Virginia seçimlerinde Demokrat vali adayı, ana söylemini Cumhuriyetçi adayın Trumpçı olduğu vurgusu üzerine kurguladı. Cumhuriyetçi aday Youngkin ise hem Trump’ın desteğini aldı ve kendisini takdir eden açıklamalar yapmasını sağladı hem de Trump ile fiziki olarak yan yana gelmeyerek onun olası olumsuz etkisinden de kaçındı. Böylece Trump eleştirisinin işlemesini önemli ölçüde engelledi. Seçmen nezdinde somut ve güncel sorunlar, geçmişte kalan ve an itibariyle soyut olan Trump eleştirisini etkisiz kıldı. Biden’ın Virginia sonuçlarını değerlendirirken dahi Trump hakkında şaka yapması, Demokratların seçim boyunca Trump’a atıfta bulunmaları ve hâlâ görevdeymişçesine konuşmaları da Trump’ın geride bırakılamadığının bir örneği olarak karşımıza çıktı.
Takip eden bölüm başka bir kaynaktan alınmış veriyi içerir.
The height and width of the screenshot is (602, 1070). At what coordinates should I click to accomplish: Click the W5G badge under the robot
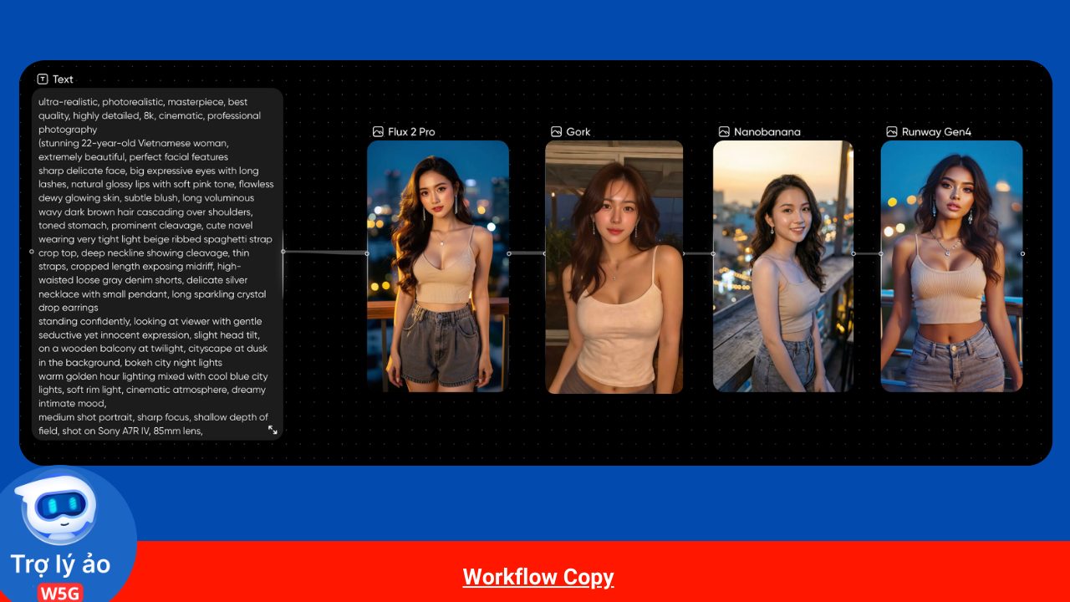click(60, 592)
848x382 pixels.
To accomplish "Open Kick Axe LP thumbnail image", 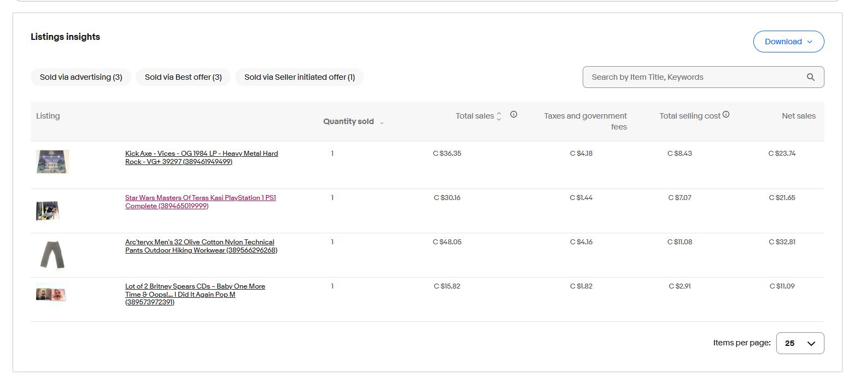I will pos(52,162).
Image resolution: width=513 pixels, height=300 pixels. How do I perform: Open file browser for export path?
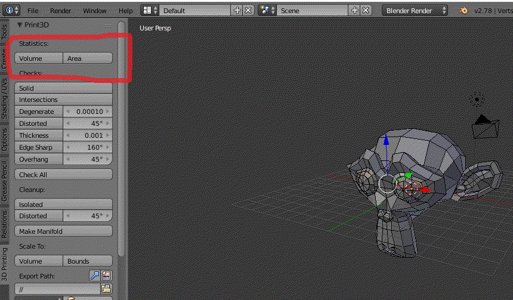point(106,289)
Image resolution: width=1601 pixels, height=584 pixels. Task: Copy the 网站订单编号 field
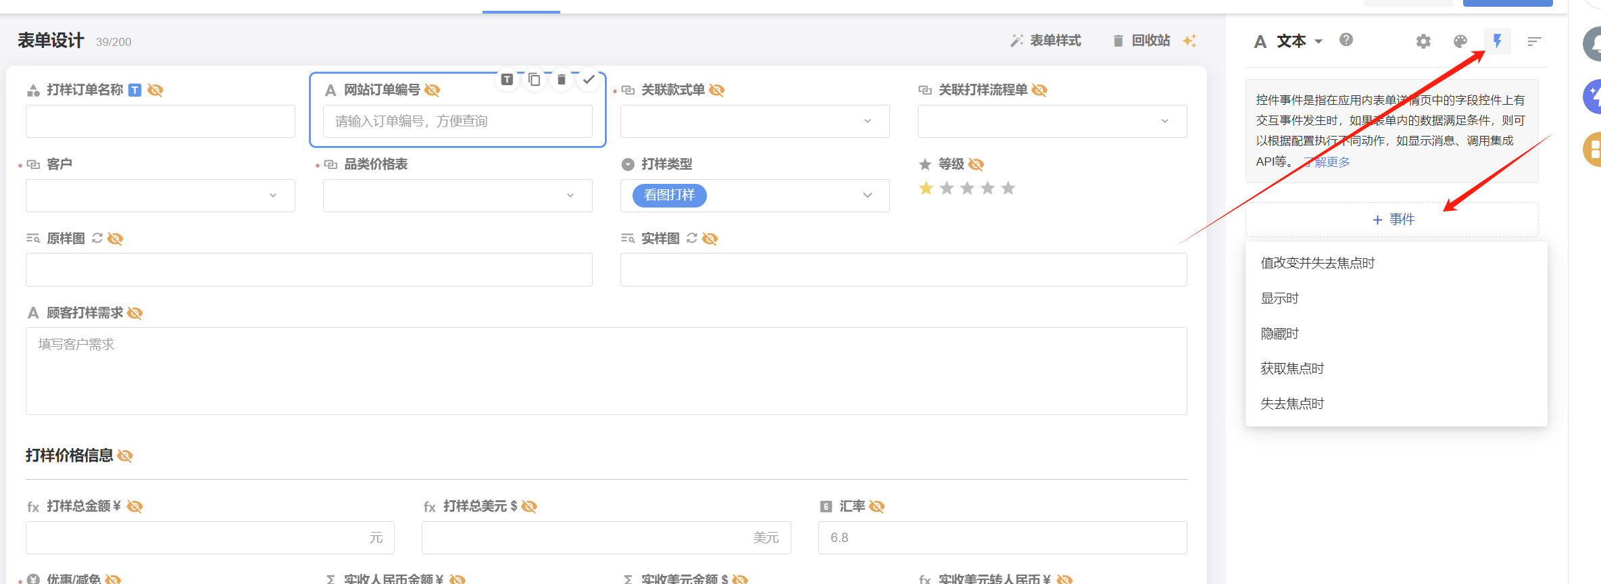(534, 80)
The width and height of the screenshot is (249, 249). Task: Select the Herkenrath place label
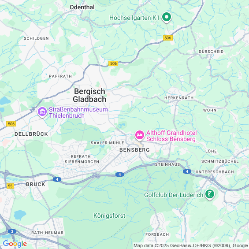coord(179,98)
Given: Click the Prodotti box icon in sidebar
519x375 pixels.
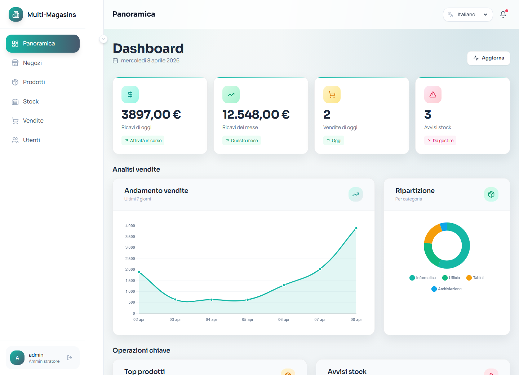Looking at the screenshot, I should (x=15, y=82).
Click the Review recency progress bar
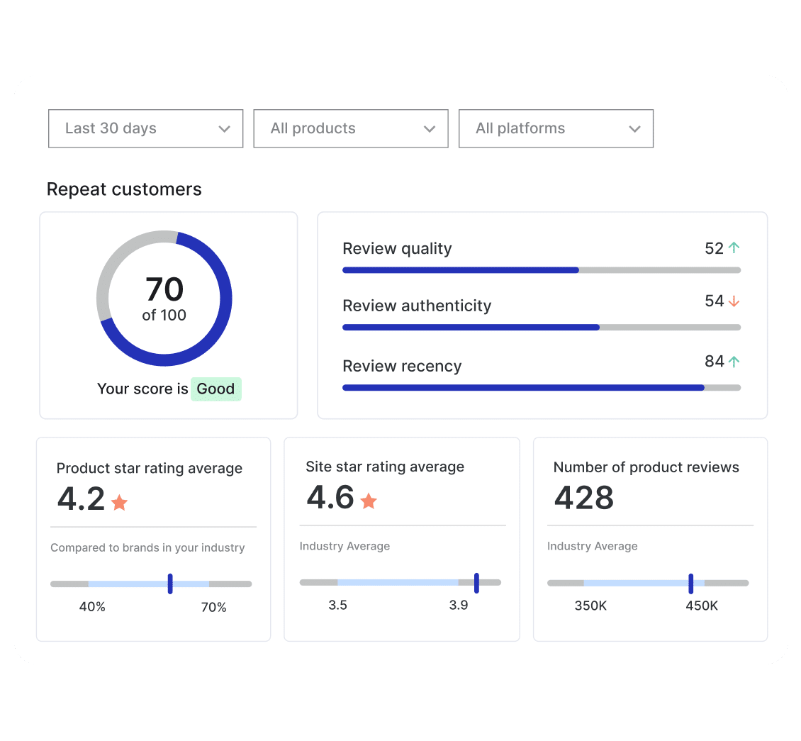 tap(541, 388)
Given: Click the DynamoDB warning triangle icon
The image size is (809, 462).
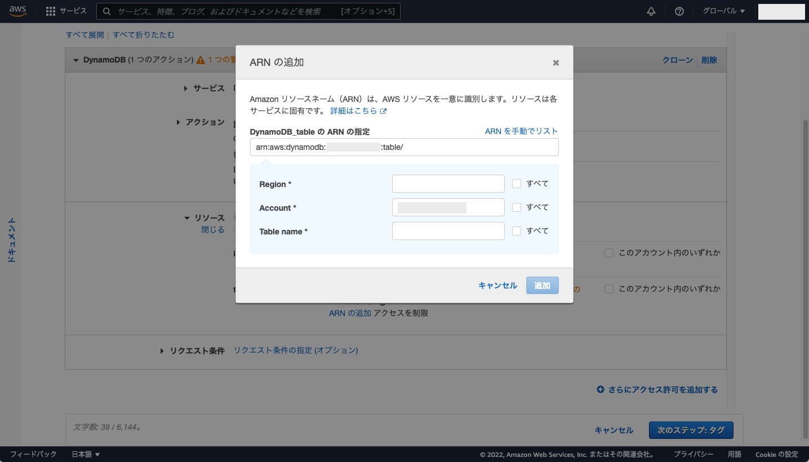Looking at the screenshot, I should [x=199, y=60].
Artık yeni şeyler söylemek lazım!
Biden ve Demokratların, 2021 seçim hezimetinden ders çıkarıp Kongre’nin yeniden seçileceği 2022 ara seçimlerinde yasama çoğunluğunu korumaları ve fiili olarak başlamış olan 2024 başkanlık seçimlerinde başkanlık makamını tekrar Trump’a kaptırmamaları için artık Trump’ı geride bırakmaları ve yeni şeyler söylemeleri gerekiyor. Bunun için de özellikle Kongre Demokrat grubu arasındaki ayrılıkların aşılması; 60 senatörün desteği olmadan yasa geçirilememesi kuralı olan Filibuster kuralının geleceğiyle ilgili net bir tavrın ortaya konulması; Trump karşıtı Cumhuriyetçiler ile ortak hareket edilebilecek alanların somut bir şekilde tespit edilip 2022 seçimlerinden önce önemli sosyal adalet, oy hakkı yasalarının geçirilmesi; Biden’in Trump öfkesi dışında birleştirici yeni bir hikâye kurgulaması gerekiyor.
Demokratlar yeni bir hikâye kurgulamayı başaramazsa, nasıl Trump gibi bir lidere karşı farklı kesimleri bir araya getirip seçim kazanma konusunda dünyaya örnek oldularsa, bu gidişle post-popülist lider dönemde ülkenin nasıl kötü yönetileceği konusunda kötü bir örnek olacaklar ve günün sonunda Trump veya Trumpizmin yeniden kazanmasına sebep olacaklar.